◆ **Written instruction**: Copy everything from the line containing "Январь 2023 (93, 1760)" down to the line containing "全部 (328, 299)", changing "Carregar mais" to "Ver mais" and leaving the rest as it is.

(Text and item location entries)
==============================

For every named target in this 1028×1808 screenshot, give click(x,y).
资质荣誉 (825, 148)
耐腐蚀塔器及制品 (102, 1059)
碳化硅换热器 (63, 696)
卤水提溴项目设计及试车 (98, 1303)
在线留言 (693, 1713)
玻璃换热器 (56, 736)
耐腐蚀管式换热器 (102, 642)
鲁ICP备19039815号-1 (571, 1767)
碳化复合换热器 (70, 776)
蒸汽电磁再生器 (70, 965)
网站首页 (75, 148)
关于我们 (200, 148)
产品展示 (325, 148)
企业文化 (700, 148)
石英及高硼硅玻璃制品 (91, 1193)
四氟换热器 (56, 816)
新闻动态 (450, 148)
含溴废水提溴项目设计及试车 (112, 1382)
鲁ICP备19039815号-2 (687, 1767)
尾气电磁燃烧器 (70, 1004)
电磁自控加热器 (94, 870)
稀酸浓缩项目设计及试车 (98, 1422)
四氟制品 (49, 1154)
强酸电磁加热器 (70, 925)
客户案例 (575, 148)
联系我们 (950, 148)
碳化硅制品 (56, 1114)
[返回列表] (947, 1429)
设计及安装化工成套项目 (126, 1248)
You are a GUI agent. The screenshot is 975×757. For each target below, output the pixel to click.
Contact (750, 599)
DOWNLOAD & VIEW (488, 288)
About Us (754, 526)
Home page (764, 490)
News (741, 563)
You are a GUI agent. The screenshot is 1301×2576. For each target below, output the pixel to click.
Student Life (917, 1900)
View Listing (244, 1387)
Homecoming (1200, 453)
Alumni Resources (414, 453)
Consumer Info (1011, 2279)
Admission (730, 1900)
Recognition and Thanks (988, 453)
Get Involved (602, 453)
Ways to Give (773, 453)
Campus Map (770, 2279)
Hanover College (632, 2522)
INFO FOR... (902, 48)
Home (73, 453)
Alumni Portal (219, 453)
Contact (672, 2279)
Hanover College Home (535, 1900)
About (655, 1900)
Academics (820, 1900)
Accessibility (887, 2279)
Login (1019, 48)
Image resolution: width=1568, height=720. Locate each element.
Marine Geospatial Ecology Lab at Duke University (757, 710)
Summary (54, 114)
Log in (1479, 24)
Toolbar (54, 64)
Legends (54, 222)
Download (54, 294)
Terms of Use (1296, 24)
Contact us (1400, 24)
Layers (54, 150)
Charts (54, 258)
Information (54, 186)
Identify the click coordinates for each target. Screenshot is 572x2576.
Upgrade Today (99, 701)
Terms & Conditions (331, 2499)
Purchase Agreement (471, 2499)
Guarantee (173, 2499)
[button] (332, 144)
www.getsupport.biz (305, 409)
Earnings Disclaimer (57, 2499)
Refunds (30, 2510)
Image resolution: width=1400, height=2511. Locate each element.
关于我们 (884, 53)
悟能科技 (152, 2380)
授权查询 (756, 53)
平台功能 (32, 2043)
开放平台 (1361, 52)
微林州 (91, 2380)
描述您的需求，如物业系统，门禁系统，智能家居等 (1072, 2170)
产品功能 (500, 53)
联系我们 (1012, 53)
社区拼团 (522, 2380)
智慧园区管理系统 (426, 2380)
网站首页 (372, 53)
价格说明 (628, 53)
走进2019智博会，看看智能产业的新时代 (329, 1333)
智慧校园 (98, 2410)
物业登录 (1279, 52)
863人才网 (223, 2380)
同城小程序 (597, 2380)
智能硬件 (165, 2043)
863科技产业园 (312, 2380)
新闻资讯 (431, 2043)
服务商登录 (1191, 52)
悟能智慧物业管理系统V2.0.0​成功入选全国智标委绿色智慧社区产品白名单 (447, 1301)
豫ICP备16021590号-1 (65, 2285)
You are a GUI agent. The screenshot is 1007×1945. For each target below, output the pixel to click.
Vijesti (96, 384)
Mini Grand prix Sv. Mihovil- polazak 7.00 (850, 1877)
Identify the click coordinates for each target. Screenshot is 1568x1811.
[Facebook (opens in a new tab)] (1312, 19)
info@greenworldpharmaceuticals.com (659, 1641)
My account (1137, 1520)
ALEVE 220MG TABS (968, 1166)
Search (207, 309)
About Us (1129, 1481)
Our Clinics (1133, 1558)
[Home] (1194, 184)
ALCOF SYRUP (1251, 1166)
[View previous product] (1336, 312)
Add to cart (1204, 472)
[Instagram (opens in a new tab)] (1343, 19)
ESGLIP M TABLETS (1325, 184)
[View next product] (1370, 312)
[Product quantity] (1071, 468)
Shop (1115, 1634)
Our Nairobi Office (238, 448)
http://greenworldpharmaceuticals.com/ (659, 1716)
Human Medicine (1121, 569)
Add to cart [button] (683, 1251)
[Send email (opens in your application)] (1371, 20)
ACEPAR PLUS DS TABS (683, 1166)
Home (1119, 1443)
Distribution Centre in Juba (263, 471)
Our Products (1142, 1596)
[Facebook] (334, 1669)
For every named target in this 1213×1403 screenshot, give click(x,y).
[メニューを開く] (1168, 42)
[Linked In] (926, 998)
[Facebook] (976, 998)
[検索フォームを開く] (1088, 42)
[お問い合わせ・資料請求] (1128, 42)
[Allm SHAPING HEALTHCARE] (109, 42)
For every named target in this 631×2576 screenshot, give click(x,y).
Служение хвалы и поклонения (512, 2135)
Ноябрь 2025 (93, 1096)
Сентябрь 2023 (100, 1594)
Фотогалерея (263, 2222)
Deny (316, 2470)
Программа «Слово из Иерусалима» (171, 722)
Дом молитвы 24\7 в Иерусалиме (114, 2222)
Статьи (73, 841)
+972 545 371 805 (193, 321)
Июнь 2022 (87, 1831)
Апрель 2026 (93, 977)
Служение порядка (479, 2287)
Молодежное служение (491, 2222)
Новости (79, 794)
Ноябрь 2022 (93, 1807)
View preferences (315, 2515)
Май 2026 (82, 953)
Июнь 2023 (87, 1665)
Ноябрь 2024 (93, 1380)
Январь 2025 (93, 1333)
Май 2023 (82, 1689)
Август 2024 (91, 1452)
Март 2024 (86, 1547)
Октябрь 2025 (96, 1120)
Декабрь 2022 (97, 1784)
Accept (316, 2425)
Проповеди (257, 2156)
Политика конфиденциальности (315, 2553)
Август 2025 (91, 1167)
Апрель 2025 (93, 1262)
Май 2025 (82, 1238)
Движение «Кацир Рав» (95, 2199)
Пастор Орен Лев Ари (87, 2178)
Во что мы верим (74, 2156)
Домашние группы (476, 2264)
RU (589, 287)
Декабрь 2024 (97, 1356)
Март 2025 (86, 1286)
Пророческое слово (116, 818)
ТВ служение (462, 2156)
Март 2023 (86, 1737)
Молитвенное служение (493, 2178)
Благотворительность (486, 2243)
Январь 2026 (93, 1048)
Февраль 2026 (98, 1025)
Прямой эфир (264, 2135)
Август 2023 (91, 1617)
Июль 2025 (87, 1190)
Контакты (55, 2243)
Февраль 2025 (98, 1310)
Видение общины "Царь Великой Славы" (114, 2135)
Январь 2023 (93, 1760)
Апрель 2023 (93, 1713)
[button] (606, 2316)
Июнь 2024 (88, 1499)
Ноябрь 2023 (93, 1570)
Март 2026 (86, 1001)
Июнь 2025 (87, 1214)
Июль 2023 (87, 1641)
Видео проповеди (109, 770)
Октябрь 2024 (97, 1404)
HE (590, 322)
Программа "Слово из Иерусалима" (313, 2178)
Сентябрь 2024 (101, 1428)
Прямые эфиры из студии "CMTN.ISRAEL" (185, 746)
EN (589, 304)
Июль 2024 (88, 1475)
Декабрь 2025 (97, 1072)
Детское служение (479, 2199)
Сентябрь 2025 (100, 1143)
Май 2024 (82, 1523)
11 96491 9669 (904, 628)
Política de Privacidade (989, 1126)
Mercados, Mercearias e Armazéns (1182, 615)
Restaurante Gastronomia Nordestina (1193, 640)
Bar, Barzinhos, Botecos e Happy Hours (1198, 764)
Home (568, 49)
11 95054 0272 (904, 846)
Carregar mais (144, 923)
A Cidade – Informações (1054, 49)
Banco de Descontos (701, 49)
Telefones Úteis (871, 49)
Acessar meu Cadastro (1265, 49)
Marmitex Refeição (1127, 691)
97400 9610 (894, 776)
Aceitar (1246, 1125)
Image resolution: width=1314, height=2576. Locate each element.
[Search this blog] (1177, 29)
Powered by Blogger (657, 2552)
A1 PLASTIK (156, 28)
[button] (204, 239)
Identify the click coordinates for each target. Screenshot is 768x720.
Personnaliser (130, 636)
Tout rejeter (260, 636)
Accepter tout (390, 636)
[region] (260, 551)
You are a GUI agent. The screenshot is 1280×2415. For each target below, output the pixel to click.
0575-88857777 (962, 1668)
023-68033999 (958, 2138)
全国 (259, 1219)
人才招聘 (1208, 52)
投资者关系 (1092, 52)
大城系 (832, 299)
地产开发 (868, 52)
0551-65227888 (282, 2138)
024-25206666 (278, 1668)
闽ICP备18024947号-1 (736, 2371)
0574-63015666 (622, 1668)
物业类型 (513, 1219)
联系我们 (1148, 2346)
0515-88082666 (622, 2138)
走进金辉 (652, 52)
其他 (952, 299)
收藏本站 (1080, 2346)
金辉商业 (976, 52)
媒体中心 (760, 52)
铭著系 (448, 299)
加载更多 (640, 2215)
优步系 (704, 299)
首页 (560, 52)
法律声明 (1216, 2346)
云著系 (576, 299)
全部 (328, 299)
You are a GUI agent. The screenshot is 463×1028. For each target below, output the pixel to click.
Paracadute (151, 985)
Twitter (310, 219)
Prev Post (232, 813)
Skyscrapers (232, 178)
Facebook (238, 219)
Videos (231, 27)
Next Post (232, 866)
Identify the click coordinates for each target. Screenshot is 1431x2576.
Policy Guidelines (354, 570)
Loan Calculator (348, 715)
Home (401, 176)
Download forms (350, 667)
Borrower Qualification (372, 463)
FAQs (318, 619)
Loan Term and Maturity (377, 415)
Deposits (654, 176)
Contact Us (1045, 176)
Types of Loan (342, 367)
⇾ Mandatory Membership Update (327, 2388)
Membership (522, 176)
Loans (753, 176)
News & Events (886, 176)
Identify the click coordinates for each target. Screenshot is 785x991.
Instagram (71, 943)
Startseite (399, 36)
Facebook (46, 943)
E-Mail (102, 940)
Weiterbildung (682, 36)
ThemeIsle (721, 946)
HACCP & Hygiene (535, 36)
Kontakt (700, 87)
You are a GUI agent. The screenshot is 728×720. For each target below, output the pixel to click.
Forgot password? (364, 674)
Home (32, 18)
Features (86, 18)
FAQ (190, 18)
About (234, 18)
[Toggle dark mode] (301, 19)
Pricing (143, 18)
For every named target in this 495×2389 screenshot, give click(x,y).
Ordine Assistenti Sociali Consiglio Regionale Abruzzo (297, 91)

==============================

◆ **Response**:
Январь 2023 (93, 1760)
Апрель 2023 (93, 1713)
[button] (606, 2316)
Июнь 2024 (88, 1499)
Ноябрь 2023 (93, 1570)
Март 2026 (86, 1001)
Июнь 2025 (87, 1214)
Июль 2023 (87, 1641)
Видео проповеди (109, 770)
Октябрь 2024 (97, 1404)
HE (590, 322)
Программа "Слово из Иерусалима" (313, 2178)
Сентябрь 2024 (101, 1428)
Прямые эфиры из студии "CMTN.ISRAEL" (185, 746)
EN (589, 304)
Июль 2024 (88, 1475)
Декабрь 2025 (97, 1072)
Детское служение (479, 2199)
Сентябрь 2025 (100, 1143)
Май 2024 (82, 1523)
11 96491 9669 (904, 628)
Política de Privacidade (989, 1126)
Mercados, Mercearias e Armazéns (1182, 615)
Restaurante Gastronomia Nordestina (1193, 640)
Bar, Barzinhos, Botecos e Happy Hours (1198, 764)
Home (568, 49)
11 95054 0272 (904, 846)
Ver mais (144, 923)
A Cidade – Informações (1054, 49)
Banco de Descontos (701, 49)
Telefones Úteis (871, 49)
Acessar meu Cadastro (1265, 49)
Marmitex Refeição (1127, 691)
97400 9610 (894, 776)
Aceitar (1246, 1125)
Image resolution: width=1314, height=2576. Locate each element.
[Search this blog] (1177, 29)
Powered by Blogger (657, 2552)
A1 PLASTIK (156, 28)
[button] (204, 239)
Identify the click coordinates for each target. Screenshot is 768x720.
Personnaliser (130, 636)
Tout rejeter (260, 636)
Accepter tout (390, 636)
[region] (260, 551)
You are a GUI agent. The screenshot is 1280×2415. For each target below, output the pixel to click.
0575-88857777 (962, 1668)
023-68033999 (958, 2138)
全国 (259, 1219)
人才招聘 (1208, 52)
投资者关系 (1092, 52)
大城系 (832, 299)
地产开发 (868, 52)
0551-65227888 (282, 2138)
024-25206666 (278, 1668)
闽ICP备18024947号-1 (736, 2371)
0574-63015666 (622, 1668)
物业类型 (513, 1219)
联系我们 (1148, 2346)
0515-88082666 (622, 2138)
走进金辉 (652, 52)
其他 (952, 299)
收藏本站 (1080, 2346)
金辉商业 (976, 52)
媒体中心 (760, 52)
铭著系 (448, 299)
加载更多 (640, 2215)
优步系 (704, 299)
首页 (560, 52)
法律声明 (1216, 2346)
云著系 (576, 299)
全部 (328, 299)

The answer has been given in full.